À
Agnès Buzyn,
Ministère des solidarités et de la santé, 🧭Gouvernement Philippe 2 •
3 avr. 2018Mme Geneviève Levy attire l'attention de Mme la ministre des solidarités et de la santé sur la gestion des heures supplémentaires des personnels hospitaliers. L'article 15 du décret 2002-9 du 4 janvier 2002 et l'article 6 du décret 2002-598 du 25 avril 2002 limitent le recours aux heures supplémentaires par principe à 15 heures mensuelles et à 18 heures pour les infirmiers spécialisés, sages-femmes, et manipulateurs en radiologie. Les heures effectuées au-delà de ce plafond mensuel doivent être soit récupérées, mais cela s'avère impossible en raison des effectifs limités, soit versées sur un compte épargne temps mais cela est limité à 75 heures par an. L'application stricte des décrets empêche de compenser l'absentéisme, voire de remplacer les équipes lors de récurrentes situations conjoncturelles comme les périodes d'épidémie, ou structurelles comme la permanente suractivité du service des urgences.

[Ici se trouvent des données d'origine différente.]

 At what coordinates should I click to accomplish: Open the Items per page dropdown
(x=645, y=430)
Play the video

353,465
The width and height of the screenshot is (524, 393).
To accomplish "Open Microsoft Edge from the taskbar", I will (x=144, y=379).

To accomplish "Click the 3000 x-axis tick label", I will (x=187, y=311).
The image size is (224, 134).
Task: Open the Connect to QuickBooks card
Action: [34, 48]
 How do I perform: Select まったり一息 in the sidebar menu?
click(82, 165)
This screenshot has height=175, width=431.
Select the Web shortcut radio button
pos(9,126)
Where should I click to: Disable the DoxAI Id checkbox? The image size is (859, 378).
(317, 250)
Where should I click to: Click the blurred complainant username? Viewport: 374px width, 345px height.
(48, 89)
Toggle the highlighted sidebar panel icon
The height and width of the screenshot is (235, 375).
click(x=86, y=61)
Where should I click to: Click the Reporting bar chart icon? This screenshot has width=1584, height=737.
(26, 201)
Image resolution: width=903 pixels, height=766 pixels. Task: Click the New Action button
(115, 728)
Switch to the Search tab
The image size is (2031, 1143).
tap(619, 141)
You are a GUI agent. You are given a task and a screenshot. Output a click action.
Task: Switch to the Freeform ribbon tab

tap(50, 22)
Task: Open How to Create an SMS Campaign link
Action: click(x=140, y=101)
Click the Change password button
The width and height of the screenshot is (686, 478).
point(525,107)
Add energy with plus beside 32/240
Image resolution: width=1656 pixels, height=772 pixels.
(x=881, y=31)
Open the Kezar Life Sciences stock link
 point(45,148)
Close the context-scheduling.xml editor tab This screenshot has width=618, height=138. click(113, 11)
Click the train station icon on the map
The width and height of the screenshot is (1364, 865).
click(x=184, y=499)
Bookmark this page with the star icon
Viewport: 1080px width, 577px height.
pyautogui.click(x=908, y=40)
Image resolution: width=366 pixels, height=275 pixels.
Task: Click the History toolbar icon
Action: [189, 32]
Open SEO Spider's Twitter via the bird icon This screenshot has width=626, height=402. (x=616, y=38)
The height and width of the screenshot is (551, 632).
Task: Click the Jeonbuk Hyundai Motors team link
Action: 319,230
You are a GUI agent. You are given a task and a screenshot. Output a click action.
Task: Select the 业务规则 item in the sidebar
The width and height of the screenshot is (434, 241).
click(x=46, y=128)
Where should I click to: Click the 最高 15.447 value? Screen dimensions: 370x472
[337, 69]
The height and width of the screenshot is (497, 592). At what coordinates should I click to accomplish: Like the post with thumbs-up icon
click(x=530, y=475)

Par exemple au centre hospitalier intercommunal de Toulon - La Seyne, malgré la possibilité de faire appel à des intérimaires, la situation devient critique dans plusieurs services tels que la réanimation, la pédiatrie, la néonatologie, l'oncologie, car bien que ces salariés temporaires soient de bonne volonté, ils ne disposent pas des compétences spécifiques. C'est pourquoi elle souhaiterait connaître les mesures envisagées par le Gouvernement pour harmoniser les quotas d'heures supplémentaires entre les trois fonctions publiques et ainsi assurer l'offre et la permanence des soins, et la continuité du service public hospitalier.